=== Record excerpts ===
•••••

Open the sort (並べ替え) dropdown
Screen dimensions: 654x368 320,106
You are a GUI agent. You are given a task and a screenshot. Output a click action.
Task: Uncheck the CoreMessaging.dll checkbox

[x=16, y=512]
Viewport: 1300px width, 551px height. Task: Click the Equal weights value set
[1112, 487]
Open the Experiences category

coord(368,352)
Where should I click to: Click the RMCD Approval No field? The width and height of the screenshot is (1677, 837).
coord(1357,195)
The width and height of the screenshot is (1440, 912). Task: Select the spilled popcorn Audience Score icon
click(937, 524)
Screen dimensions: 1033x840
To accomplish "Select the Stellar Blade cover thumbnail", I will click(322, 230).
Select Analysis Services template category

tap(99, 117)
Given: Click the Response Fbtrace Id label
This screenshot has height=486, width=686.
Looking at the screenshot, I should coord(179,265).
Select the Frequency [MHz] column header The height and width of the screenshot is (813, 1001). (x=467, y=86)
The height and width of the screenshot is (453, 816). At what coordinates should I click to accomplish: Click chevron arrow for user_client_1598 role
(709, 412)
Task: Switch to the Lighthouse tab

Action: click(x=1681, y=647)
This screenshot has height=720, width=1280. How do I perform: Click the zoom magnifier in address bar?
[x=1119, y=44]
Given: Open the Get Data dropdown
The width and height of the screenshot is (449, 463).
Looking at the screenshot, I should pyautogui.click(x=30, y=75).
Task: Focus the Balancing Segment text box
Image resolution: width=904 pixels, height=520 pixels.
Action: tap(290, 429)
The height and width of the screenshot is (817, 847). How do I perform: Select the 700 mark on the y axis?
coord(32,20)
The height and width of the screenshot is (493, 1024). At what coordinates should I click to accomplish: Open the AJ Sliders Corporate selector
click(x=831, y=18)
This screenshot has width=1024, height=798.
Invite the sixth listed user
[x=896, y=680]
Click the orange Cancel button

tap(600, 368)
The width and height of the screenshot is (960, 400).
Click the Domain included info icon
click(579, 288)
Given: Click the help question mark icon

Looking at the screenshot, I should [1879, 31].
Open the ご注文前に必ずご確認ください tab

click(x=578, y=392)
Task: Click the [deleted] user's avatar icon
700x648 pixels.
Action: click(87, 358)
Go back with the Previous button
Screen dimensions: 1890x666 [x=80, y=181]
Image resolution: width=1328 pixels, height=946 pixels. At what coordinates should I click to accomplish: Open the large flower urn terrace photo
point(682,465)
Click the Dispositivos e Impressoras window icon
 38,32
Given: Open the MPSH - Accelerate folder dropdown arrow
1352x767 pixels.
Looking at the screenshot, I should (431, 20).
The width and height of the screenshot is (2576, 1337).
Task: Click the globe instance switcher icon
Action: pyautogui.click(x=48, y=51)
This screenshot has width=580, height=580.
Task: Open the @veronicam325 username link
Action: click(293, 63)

•••••

=== Instructions to follow ===
Transcribe the material above in full, keeping each word unchanged.

=== Result of this exercise ===
Open the sort (並べ替え) dropdown
Screen dimensions: 654x368 320,106
You are a GUI agent. You are given a task and a screenshot. Output a click action.
Task: Uncheck the CoreMessaging.dll checkbox

[x=16, y=512]
Viewport: 1300px width, 551px height. Task: Click the Equal weights value set
[1112, 487]
Open the Experiences category

coord(368,352)
Where should I click to: Click the RMCD Approval No field? The width and height of the screenshot is (1677, 837).
coord(1357,195)
The width and height of the screenshot is (1440, 912). Task: Select the spilled popcorn Audience Score icon
click(937, 524)
Screen dimensions: 1033x840
To accomplish "Select the Stellar Blade cover thumbnail", I will click(322, 230).
Select Analysis Services template category

tap(99, 117)
Given: Click the Response Fbtrace Id label
This screenshot has height=486, width=686.
Looking at the screenshot, I should coord(179,265).
Select the Frequency [MHz] column header The height and width of the screenshot is (813, 1001). (x=467, y=86)
The height and width of the screenshot is (453, 816). At what coordinates should I click to accomplish: Click chevron arrow for user_client_1598 role
(709, 412)
Task: Switch to the Lighthouse tab

Action: click(x=1681, y=647)
This screenshot has height=720, width=1280. How do I perform: Click the zoom magnifier in address bar?
[x=1119, y=44]
Given: Open the Get Data dropdown
The width and height of the screenshot is (449, 463).
Looking at the screenshot, I should pyautogui.click(x=30, y=75).
Task: Focus the Balancing Segment text box
Image resolution: width=904 pixels, height=520 pixels.
Action: tap(290, 429)
The height and width of the screenshot is (817, 847). How do I perform: Select the 700 mark on the y axis?
coord(32,20)
The height and width of the screenshot is (493, 1024). At what coordinates should I click to accomplish: Open the AJ Sliders Corporate selector
click(x=831, y=18)
This screenshot has width=1024, height=798.
Invite the sixth listed user
[x=896, y=680]
Click the orange Cancel button

tap(600, 368)
The width and height of the screenshot is (960, 400).
Click the Domain included info icon
click(579, 288)
Given: Click the help question mark icon

Looking at the screenshot, I should [1879, 31].
Open the ご注文前に必ずご確認ください tab

click(x=578, y=392)
Task: Click the [deleted] user's avatar icon
700x648 pixels.
Action: click(87, 358)
Go back with the Previous button
Screen dimensions: 1890x666 [x=80, y=181]
Image resolution: width=1328 pixels, height=946 pixels. At what coordinates should I click to accomplish: Open the large flower urn terrace photo
point(682,465)
Click the Dispositivos e Impressoras window icon
 38,32
Given: Open the MPSH - Accelerate folder dropdown arrow
1352x767 pixels.
Looking at the screenshot, I should (431, 20).
The width and height of the screenshot is (2576, 1337).
Task: Click the globe instance switcher icon
Action: pyautogui.click(x=48, y=51)
This screenshot has width=580, height=580.
Task: Open the @veronicam325 username link
Action: click(293, 63)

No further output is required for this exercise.